### Requirement
Copy out the items below word for word, starting at the line that contains "coordinates (1683, 699)." and continuing through the last of the items.

──────── Provided material

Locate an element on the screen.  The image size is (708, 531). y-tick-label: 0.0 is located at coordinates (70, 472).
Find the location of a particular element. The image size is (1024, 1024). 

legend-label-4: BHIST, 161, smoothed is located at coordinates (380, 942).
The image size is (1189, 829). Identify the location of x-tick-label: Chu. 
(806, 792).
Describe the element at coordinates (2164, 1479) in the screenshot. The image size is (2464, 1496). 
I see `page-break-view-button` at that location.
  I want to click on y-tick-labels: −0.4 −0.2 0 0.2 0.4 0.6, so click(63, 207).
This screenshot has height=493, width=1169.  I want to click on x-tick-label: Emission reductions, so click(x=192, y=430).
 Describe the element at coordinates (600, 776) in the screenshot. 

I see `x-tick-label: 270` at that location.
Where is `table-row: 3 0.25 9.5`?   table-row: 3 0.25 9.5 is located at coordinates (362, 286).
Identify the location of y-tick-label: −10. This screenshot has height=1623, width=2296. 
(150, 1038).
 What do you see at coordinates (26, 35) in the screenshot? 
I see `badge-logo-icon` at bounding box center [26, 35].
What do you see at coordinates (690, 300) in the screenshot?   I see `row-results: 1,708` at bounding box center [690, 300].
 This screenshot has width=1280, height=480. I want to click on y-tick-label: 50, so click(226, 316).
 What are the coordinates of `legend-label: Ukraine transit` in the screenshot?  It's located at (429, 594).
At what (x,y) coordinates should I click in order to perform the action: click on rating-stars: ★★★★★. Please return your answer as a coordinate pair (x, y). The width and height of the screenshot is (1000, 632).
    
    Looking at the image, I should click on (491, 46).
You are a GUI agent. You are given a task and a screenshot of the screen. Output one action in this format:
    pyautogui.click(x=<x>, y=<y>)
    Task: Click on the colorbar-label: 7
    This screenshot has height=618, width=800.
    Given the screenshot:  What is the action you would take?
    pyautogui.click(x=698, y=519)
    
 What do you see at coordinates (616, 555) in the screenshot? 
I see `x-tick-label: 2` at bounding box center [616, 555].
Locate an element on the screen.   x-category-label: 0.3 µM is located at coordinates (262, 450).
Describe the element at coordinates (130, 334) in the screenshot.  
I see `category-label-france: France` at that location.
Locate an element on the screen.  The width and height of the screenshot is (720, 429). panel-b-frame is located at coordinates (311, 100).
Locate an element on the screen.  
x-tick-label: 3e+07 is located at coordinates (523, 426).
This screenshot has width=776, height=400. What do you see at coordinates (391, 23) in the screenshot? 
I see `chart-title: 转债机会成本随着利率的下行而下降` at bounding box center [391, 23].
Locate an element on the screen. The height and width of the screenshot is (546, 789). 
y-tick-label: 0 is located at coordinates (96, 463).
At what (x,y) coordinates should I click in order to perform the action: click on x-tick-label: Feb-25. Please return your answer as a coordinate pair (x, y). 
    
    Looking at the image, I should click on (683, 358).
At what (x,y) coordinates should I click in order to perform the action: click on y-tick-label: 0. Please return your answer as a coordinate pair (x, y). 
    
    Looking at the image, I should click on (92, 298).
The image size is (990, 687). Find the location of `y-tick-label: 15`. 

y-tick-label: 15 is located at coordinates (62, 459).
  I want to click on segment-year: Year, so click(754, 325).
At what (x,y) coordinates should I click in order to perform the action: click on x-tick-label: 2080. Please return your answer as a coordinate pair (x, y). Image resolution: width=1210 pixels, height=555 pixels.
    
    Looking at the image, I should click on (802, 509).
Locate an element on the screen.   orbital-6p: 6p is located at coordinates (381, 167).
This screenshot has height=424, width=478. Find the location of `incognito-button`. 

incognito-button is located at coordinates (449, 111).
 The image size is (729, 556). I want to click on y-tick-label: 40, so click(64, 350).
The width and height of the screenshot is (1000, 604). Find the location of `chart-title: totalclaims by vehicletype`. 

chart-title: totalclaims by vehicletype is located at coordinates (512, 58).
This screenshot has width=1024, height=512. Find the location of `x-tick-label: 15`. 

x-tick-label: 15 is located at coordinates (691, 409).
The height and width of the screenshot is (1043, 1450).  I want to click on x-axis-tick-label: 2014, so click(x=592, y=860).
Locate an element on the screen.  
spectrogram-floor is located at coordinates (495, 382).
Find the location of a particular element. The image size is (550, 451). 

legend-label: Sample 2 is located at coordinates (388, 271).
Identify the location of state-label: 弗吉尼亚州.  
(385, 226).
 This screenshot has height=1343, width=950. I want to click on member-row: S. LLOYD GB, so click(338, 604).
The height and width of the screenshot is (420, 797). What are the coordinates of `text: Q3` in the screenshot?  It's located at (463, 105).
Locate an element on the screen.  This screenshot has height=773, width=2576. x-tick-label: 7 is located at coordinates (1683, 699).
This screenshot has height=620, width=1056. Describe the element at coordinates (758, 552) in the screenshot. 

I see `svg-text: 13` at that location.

────────────────

### Solution for this problem
Locate an element on the screen.  This screenshot has height=773, width=2576. x-tick-label: 7 is located at coordinates (1683, 699).
This screenshot has height=620, width=1056. Describe the element at coordinates (758, 552) in the screenshot. 

I see `svg-text: 13` at that location.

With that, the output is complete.